Fig. Ext. 10

a, Dot plot of genes from top 10 differentially expressed for each cluster. Gene names assigned based on predicted homology of their encoded proteins with vertebrate or invertebrate proteins as determined using blastp. Those in black are from predicted homology with vertebrate proteins, in red from predicted homology with Drosophila proteins, and in green proteins that have been characterized in Limulus species. b, De novo motif enrichment analysis conducted on DARs identified from the cluster of horseshoe crab mesenchyme-like cells. c, RNA in situ hybridization for comp-like and alx1-like genes on a frontal section of a juvenile horseshoe crab book gill cartilage show co-enrichment in mesenchyme-like cells along the growing tip of the cartilage.
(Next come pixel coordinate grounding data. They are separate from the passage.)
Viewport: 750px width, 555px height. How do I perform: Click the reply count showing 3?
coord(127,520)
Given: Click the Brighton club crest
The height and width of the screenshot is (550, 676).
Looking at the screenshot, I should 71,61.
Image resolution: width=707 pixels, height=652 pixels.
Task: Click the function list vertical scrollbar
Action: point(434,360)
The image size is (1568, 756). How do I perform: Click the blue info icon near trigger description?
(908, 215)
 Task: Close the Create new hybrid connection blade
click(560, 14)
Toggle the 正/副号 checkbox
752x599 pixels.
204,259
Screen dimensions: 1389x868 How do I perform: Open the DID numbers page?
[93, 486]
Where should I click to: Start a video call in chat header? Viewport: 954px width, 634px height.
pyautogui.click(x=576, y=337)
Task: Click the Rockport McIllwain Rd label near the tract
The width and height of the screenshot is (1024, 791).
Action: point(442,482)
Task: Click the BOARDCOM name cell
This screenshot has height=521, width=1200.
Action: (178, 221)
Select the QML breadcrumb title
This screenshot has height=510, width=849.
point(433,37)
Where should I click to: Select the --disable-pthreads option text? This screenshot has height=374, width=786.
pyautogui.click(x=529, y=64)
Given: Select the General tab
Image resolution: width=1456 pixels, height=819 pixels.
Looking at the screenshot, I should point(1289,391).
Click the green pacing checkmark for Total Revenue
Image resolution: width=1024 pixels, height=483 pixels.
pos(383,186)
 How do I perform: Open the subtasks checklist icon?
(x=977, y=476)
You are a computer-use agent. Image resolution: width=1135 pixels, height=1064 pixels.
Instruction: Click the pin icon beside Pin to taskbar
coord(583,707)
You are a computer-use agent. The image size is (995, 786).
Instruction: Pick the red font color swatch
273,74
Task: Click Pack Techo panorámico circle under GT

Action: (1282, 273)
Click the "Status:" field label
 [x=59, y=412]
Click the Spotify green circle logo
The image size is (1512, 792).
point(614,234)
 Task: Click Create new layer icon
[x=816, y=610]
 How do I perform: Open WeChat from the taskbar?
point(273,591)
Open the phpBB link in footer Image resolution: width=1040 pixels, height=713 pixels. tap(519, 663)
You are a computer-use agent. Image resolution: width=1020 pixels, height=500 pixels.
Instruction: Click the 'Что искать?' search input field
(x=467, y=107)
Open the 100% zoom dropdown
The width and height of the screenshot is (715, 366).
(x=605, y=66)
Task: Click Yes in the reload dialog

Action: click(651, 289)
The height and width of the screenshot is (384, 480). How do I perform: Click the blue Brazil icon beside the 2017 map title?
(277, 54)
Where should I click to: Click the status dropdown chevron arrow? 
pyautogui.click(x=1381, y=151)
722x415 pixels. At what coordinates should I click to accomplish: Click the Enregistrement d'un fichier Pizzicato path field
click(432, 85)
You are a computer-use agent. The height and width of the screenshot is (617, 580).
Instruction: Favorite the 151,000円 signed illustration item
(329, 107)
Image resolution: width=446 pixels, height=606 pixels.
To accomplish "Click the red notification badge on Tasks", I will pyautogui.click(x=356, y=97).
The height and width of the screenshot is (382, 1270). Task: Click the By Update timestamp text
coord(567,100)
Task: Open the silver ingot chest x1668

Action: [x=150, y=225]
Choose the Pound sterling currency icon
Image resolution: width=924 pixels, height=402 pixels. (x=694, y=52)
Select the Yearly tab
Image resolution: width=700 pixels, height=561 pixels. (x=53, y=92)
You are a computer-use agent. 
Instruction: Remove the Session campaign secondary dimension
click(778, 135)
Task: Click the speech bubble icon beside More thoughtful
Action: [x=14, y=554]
Merged channel with DAPI to highlight nuclei is shown at top, with individual channels below. d, Lp_dll-p1:GFP drives transgenic reporter activity in the gill-forming posterior pharyngeal arch CNCCs (4?7) at 1.5 dpf, and in the base and developing filaments of gills (boxed region) at 4 and 14 dpf. Transgene activity is also seen in the tooth-forming seventh arch (yellow arrowhead), but not in the pectoral fin (white arrowhead). sox10:dsRed labels CNCCs at 1.5 dpf and cartilage at 4 and 14 dpf. Scale bars, 50?µm.